By Allie Wallace - Class of 2024
Back in October, the Charlotte Fellows and the Davidson Fellows participated in Barnabas Basic Training, a day-long seminar about how to have deeper conversations and love others better. My understanding of dignity and depravity became so much richer through this course. I learned more about how God made us in our dignity to have desires and longings, yet we live in a fallen world where our own depravity and disappointment is very real. We were made for relationships, yet often try to live life on our own.
But God. In his radical grace and love, He has shown me that true dependence on Him will not fail. He finds me in my hiding. He assures me when I’m afraid. He calls me to move towards Him. He meets me in the here and now.

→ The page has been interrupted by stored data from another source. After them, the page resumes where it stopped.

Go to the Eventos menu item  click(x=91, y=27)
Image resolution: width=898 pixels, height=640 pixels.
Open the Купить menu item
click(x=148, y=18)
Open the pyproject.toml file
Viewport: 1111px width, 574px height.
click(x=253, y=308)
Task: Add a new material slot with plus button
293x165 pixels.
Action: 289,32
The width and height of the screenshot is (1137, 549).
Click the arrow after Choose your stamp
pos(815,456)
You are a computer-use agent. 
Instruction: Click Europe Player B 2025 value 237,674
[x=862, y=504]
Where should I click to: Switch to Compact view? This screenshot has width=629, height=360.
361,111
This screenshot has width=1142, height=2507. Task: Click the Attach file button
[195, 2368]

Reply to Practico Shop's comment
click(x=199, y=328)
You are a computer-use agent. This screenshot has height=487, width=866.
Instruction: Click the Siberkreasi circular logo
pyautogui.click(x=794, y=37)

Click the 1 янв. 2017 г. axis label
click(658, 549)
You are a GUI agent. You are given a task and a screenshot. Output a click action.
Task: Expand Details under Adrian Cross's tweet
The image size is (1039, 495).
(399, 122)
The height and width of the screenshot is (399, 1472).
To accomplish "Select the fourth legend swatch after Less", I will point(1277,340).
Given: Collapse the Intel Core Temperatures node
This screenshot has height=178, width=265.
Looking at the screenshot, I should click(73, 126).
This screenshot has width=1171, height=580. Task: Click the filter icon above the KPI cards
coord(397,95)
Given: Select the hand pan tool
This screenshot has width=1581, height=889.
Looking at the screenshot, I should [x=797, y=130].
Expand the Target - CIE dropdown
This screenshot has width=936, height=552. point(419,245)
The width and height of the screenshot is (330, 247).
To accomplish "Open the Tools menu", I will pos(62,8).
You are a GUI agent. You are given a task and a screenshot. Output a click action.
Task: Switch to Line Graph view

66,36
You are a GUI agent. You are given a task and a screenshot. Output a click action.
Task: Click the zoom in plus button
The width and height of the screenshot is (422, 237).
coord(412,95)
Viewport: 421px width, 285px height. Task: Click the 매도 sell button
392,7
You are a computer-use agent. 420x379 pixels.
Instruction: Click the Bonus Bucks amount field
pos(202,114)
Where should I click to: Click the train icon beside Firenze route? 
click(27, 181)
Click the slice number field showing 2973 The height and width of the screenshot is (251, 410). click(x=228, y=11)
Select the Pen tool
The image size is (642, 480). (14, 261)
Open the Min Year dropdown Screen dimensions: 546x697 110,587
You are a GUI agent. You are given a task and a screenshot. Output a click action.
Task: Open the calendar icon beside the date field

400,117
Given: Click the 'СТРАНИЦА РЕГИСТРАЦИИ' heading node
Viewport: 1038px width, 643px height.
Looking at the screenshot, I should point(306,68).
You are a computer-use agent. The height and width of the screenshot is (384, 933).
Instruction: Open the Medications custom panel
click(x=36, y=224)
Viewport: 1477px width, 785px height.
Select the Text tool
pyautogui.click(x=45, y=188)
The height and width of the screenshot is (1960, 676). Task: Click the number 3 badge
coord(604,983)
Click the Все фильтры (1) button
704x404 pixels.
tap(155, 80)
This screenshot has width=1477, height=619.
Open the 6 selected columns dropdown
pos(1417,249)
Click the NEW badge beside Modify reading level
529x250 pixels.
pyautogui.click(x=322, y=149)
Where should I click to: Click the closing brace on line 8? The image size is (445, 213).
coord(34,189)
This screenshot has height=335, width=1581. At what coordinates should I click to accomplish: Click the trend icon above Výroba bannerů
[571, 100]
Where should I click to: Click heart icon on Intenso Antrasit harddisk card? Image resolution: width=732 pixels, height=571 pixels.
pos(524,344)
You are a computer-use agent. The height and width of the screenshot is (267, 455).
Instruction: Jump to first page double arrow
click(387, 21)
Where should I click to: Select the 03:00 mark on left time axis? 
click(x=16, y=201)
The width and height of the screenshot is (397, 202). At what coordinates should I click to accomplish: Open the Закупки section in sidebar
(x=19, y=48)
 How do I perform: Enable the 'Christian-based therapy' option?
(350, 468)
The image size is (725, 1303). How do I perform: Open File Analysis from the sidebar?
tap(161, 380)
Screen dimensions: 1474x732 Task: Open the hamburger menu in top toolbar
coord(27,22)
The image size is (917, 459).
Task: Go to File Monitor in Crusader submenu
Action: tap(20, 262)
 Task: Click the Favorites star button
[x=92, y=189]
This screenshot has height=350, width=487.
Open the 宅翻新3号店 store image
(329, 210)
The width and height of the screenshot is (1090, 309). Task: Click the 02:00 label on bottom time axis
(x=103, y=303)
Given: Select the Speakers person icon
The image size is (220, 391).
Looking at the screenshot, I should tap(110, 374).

I heard a quote by Jack Miller very early on in my time in Charlotte that has stuck with me since. I keep coming back to it in awe of both dignity and depravity on full display. Miller says, “Cheer up! You're a worse sinner than you ever dared imagine, and you're more loved than you ever dared hope.”
God has met me in the wrestling of both. He has met me in the acknowledgement of my own sin and has shown me His radical grace and love. He has provided people and places for me to see the dignity and depravity in my own story. I am reminded of His kindness towards me in allowing me to process the longings and disappointments of my story in my time each week in counseling at The Barnabas Center. I am reminded of His love for me as I meet with my mentor who helps me to see the beauty in my brokenness. I am reminded that He made me to desire relationships as I have grown in friendship with my fellow fellows.
Romans 5 says, “You see, at just the right time, when we were still powerless, Christ died for the ungodly. Very rarely will anyone die for a righteous person, though for a good person someone might possibly dare to die. But God demonstrates his own love for us in this: While we were still sinners, Christ died for us… if, while we were God’s enemies, we were reconciled to him through the death of his Son, how much more, having been reconciled, shall we be saved through this life!”
The death of Christ reveals both my dignity and depravity. Both are revealed at the cross. May the cross lead me to the continual uncovering of my desperate need for God.